══ TEXT SECTION
Managing datasets

Datasets belong to a given project, so all access to datasets implies getting a handle of the project first.

Basic operations

The list of all datasets of a project is accessible via list_datasets()

project = client.get_project('TEST_PROJECT')
datasets = project.list_datasets()
prettyprinter.pprint(datasets)

outputs

[   {   'checklists': {   'checklists': []},
        'customMeta': {   'kv': {   }},
        'flowOptions': {   'crossProjectBuildBehavior': 'DEFAULT',
                            'rebuildBehavior': 'NORMAL'},
        'formatParams': {  /* Parameters specific to each format type */ },
        'formatType': 'csv',
        'managed': False,
        'name': 'train_set',
        'params': { /* Parameters specific to each dataset type */  },
        'partitioning': {   'dimensions': [], 'ignoreNonMatchingFile': False},
        'projectKey': 'TEST_PROJECT',
        'schema': {   'columns': [   {     'name': 'col0',
                                           'type': 'string'},
                                       {   'name': 'col1',
                                           'type': 'string'},
                                       /* Other columns ... */
                                       ],
                       'userModified': False},
        'tags': ['creator_admin'],
        'type': 'UploadedFiles'},
...
════
══ THE INPUT
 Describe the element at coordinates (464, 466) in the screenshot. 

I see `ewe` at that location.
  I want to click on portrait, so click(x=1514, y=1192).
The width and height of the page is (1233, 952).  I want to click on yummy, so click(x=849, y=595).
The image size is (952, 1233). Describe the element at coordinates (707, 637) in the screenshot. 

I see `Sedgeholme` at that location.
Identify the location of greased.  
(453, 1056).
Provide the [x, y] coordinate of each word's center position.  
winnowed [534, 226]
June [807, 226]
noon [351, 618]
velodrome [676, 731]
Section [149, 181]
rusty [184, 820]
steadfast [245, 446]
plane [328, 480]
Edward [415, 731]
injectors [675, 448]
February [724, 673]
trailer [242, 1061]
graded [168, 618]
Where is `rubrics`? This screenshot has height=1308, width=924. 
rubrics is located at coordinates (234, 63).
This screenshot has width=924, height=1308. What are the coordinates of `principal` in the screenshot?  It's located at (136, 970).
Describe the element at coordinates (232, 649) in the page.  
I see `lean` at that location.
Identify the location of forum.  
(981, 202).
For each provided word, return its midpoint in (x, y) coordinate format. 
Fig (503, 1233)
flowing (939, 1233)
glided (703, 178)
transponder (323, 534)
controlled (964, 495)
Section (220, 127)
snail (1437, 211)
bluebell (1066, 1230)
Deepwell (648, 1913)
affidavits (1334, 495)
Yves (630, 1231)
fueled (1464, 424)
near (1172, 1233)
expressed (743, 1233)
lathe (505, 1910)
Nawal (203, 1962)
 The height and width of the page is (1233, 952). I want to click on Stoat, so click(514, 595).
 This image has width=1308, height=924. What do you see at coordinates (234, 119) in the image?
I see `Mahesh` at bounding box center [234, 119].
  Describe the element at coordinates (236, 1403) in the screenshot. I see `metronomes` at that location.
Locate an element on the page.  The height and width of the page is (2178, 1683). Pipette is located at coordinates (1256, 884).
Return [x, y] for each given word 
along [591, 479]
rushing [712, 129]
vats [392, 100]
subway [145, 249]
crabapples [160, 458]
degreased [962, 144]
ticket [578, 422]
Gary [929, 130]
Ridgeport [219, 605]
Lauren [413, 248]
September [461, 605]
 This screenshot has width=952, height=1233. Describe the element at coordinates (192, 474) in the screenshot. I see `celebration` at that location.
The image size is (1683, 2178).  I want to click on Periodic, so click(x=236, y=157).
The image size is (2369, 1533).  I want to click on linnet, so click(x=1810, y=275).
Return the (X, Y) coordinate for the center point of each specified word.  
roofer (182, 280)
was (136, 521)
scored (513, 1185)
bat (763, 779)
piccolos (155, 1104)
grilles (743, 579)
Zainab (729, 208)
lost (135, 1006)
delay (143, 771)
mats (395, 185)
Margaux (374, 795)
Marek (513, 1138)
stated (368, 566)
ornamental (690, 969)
════
▶ ACTIONS TO TAKE:
1. Print everything in the dataset management text from "Datasets belong to" down to "prettyprinter.pprint(datasets)".
2. In the rows, rewrite everything from the line containing "February [724, 673]" down to the line containing "This screenshot has width=924, height=1308.", replacing "trailer" with "wagon" and leaving the rest as it is.
The text on managing datasets and the rows have no connection to each other.

▶ THE RESULTS:
1.
Datasets belong to a given project, so all access to datasets implies getting a handle of the project first.

Basic operations

The list of all datasets of a project is accessible via list_datasets()

project = client.get_project('TEST_PROJECT')
datasets = project.list_datasets()
prettyprinter.pprint(datasets)

2.
February [724, 673]
wagon [242, 1061]
graded [168, 618]
Where is `rubrics`? This screenshot has height=1308, width=924. 
rubrics is located at coordinates (234, 63).
This screenshot has width=924, height=1308. What are the coordinates of `principal` in the screenshot?  It's located at (136, 970).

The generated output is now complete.